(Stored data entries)
──────────
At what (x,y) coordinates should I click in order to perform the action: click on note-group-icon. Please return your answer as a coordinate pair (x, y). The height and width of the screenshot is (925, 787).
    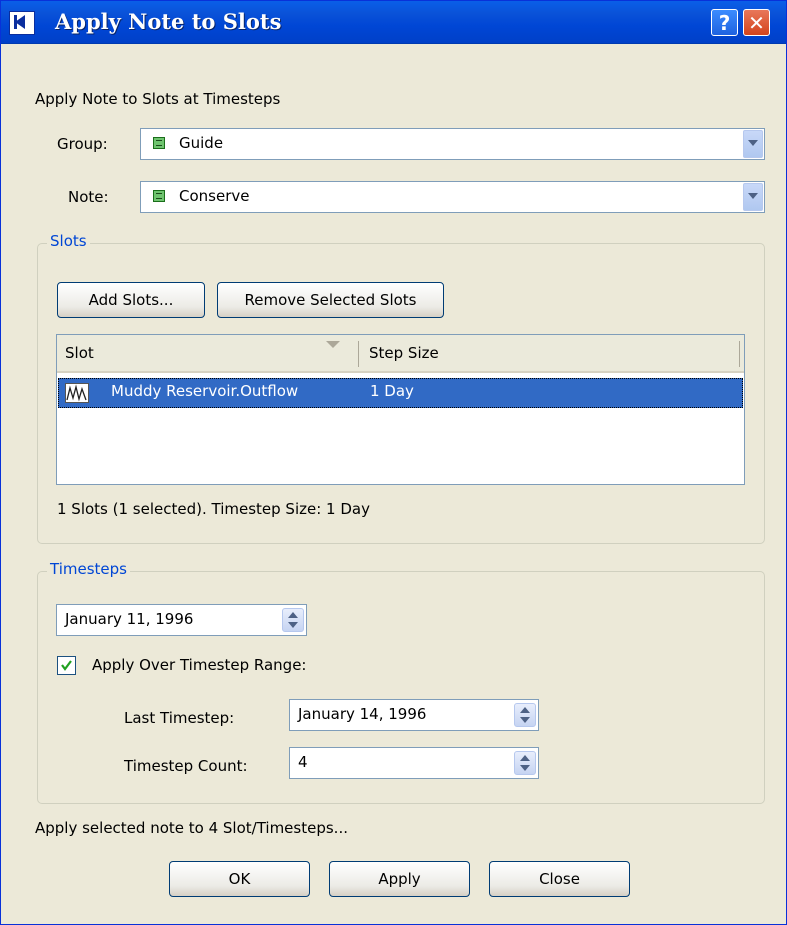
    Looking at the image, I should click on (159, 143).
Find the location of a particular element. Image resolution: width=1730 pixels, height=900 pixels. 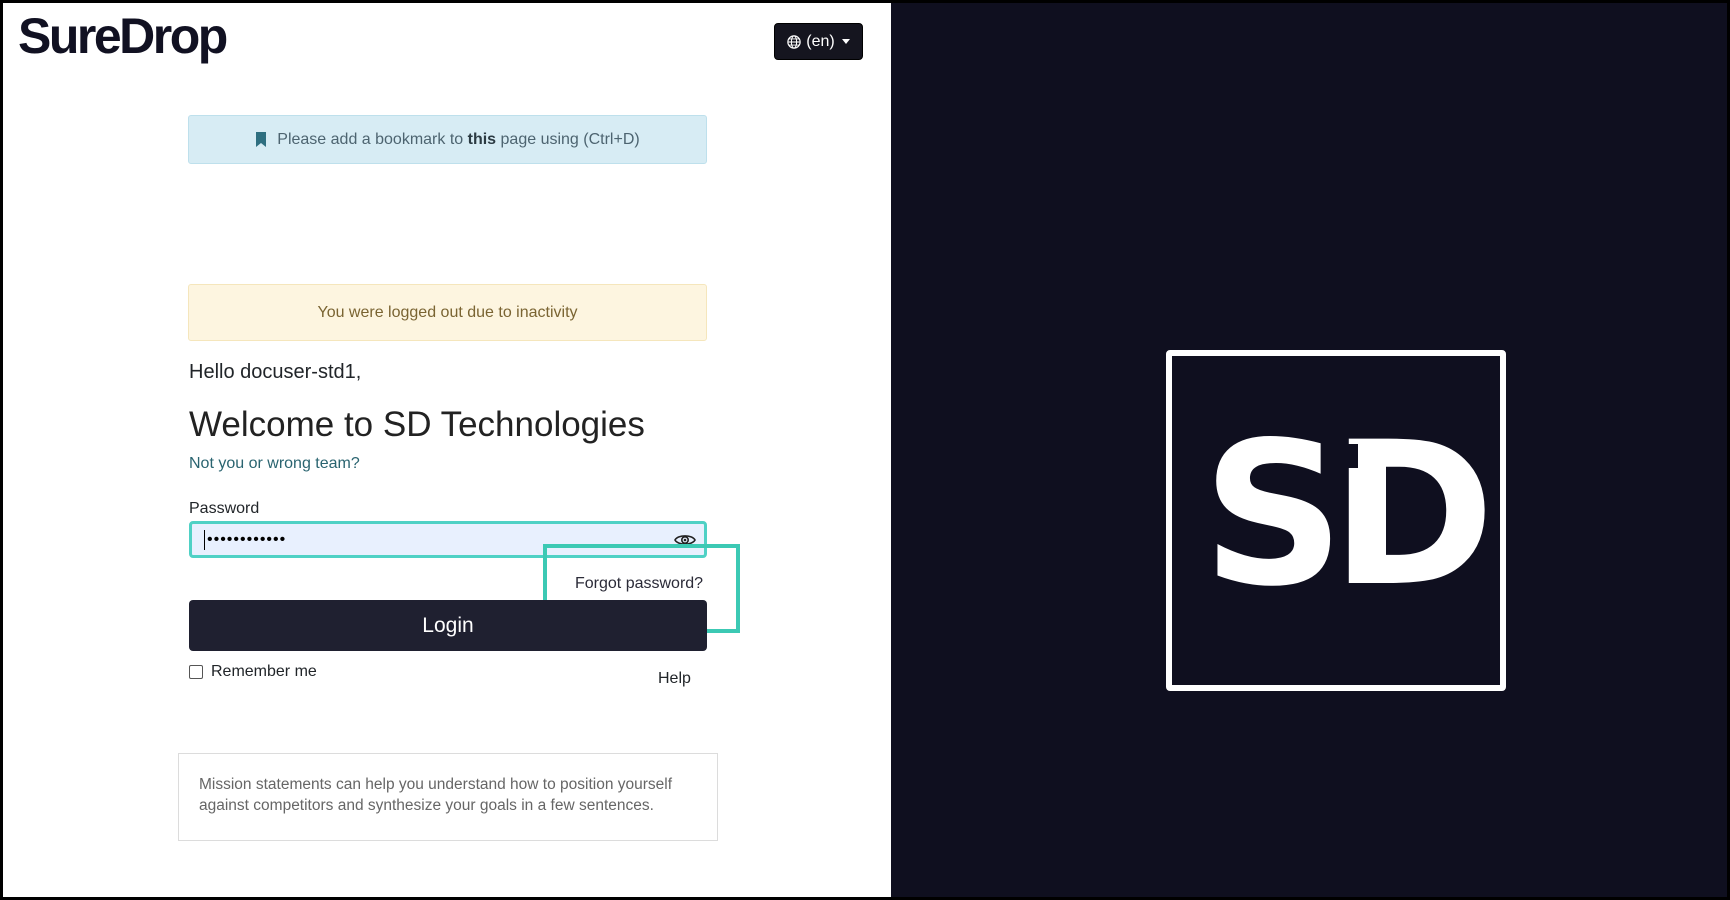

bookmark-alert-prefix: Please add a bookmark to is located at coordinates (370, 139).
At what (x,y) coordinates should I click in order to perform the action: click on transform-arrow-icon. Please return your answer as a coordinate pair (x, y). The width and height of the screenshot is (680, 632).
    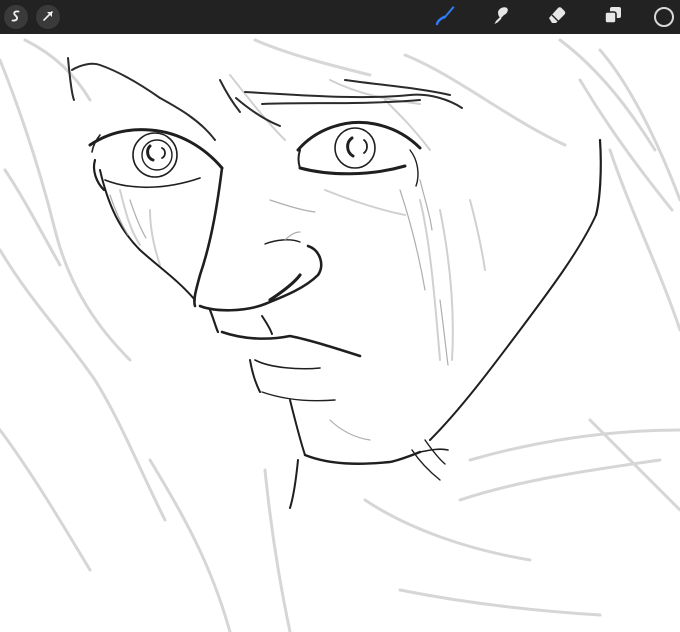
    Looking at the image, I should click on (48, 18).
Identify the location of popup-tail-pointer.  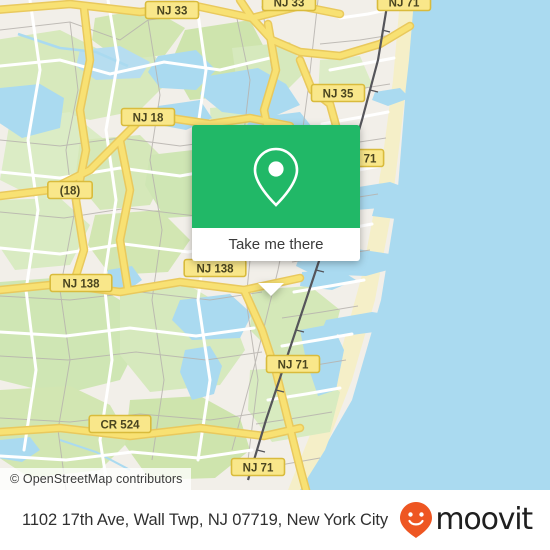
(271, 290).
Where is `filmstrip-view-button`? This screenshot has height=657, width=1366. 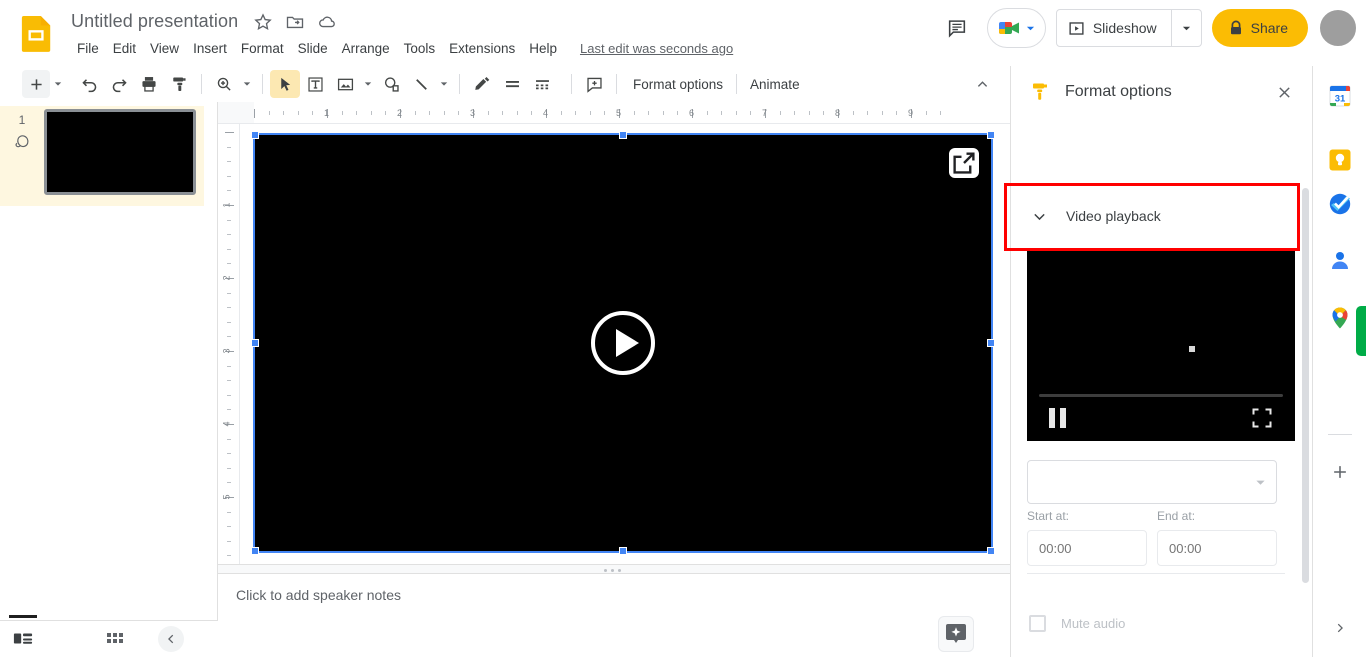
filmstrip-view-button is located at coordinates (23, 634).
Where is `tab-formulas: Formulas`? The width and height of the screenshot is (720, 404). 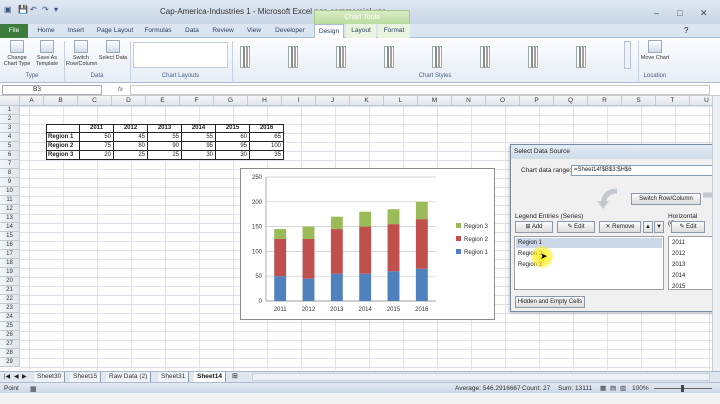
tab-formulas: Formulas is located at coordinates (158, 31).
──────────
What the task requires: Rewrite all of the data above with "screenshot" swapped for "screen capture" and everything else unchanged. Omit the pictures from your output.

Response to the task:
At what (x,y) coordinates should I click in order to perform the action: click on note-group-icon. Please return your answer as a coordinate pair (x, y). The height and width of the screen capture is (925, 787).
    Looking at the image, I should click on (159, 143).
Find the location of a particular element. Image resolution: width=1730 pixels, height=900 pixels. 

bookmark-alert-prefix: Please add a bookmark to is located at coordinates (370, 139).
At what (x,y) coordinates should I click in order to perform the action: click on transform-arrow-icon. Please return your answer as a coordinate pair (x, y). The width and height of the screen capture is (680, 632).
    Looking at the image, I should click on (48, 18).
Identify the location of popup-tail-pointer.  
(271, 290).
Where is `filmstrip-view-button`? This screen capture has height=657, width=1366. 
filmstrip-view-button is located at coordinates (23, 634).
Where is `tab-formulas: Formulas`? The width and height of the screen capture is (720, 404). 
tab-formulas: Formulas is located at coordinates (158, 31).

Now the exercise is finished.